+++ STUDY TEXT +++

Computer Simulation Model of Mycobacterium avium subsp. paratuberculosis Control in a Zoo: Can We Improve Our Disease Surveillance and Management Strategies?
American Association of Zoo Veterinarians Conference 2013
Carmel L. Witte1,2,3, MS; Nathaniel Osgood4, MS, PhD; Anthony Gamst5, PhD; Laura L. Hungerford6, DVM, MPH, PhD; Bruce A. Rideout1, DVM, PhD, DACVP
1Wildlife Disease Laboratories, Institute for Conservation Research, San Diego Zoo Global, Escondido, CA, USA; 2Division of Epidemiology, Department of Family and Preventive Medicine, University of California, San Diego, CA, USA; 3Graduate School of Public Health, San Diego State University, San Diego, CA, USA; 4Department of Computer Science, Computational Epidemiology and Public Health Informatics Laboratory, University of Saskatchewan, Saskatoon, SK, Canada; 5Biostatistics and Bioinformatics, Department of Family and Preventive Medicine, University of California, San Diego, CA, USA; 6Department of Epidemiology and Public Health, University of Maryland School of Medicine, Baltimore, MD, USA
Mycobacterium avium subsp. paratuberculosis (Map) infection is a significant cause of morbidity and mortality in endangered wildlife and zoo animals.1,2 The goal of this study was to use simulation to explore the impact of different Map surveillance strategies on infection incidence and detection for hoofed mammals housed in a zoo environment. Data from 20 yr of disease surveillance at San Diego Zoo Global facilities and scholarly literature were used to construct an animated, agent-based simulation model using Anylogic software.a The simulation was designed to capture important features of life history and disease biology, including aging, reproduction, infection status, shedding, and testing. Monte Carlo methods were used to predict incidence, proportion of infectious animals detected, and cost of testing over a 10-yr period for seven different scenarios. The model successfully simulated emergent behavior of an endemic disease with low incidence; the baseline strategy of annually testing all animals ≥10 mo of age yielded a mean 10-yr incidence rate of 2.1% (95% CI: 1.9–2.4). None of the scenarios evaluated completely eliminated Map infection. Several management strategies, such as waiting until animals reached 2 yr of age to start testing and testing only 50% of the population, decreased costs and did not significantly alter the incidence or proportion of animals detected. Keeping a test-positive animal for an additional year to breed prior to culling did not significantly affect incidence. Simulation offers an innovative and useful tool for zoos to evaluate different animal management and disease surveillance decision-making strategies.
a. The Anylogic Company, St. Petersburg, Russian Federation.
This study was funded by the Ellen Browning Scripps Foundation. The authors would like to acknowledge Tristan Burgess (University of California, Davis) for assistance with population summaries and the many veterinarians, laboratory staff, animal managers, and keepers that contributed to data collection and processing during the past two decades.
1. Manning, E.J.B. 2011. Paratuberculosis in captive and free-ranging wildlife. Vet. Clin. N. Am.- Food A. 27:621–630.
2. Witte C., L.L. Hungerford, and B.A. Rideout. 2009. Association between Mycobacterium avium subsp. paratuberculosis infection among offspring and their dams in nondomestic ruminant species housed in a zoo. J. Vet. Diag. Invest. 21:40–47.

+++ GIVEN DATA +++

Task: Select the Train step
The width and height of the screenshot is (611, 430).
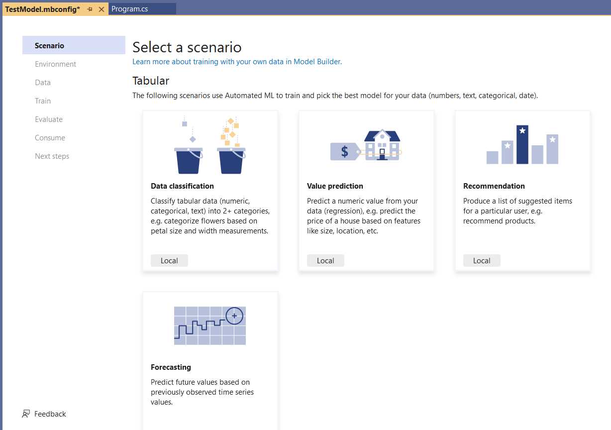Action: click(42, 101)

+++

:: WORK INSTRUCTIONS ::
Answer these questions from the abstract on simulating Map control in a zoo:
1. What mean 10-yr incidence rate did the baseline strategy yield?
2. In what city is the company that makes Anylogic located?
3. Which foundation funded the study?
The listing comes from a separate source and has no connection to the abstract.

:: EXPECTED ANSWER ::
1. 2.1% (95% CI: 1.9–2.4)
2. St. Petersburg, Russian Federation
3. The Ellen Browning Scripps Foundation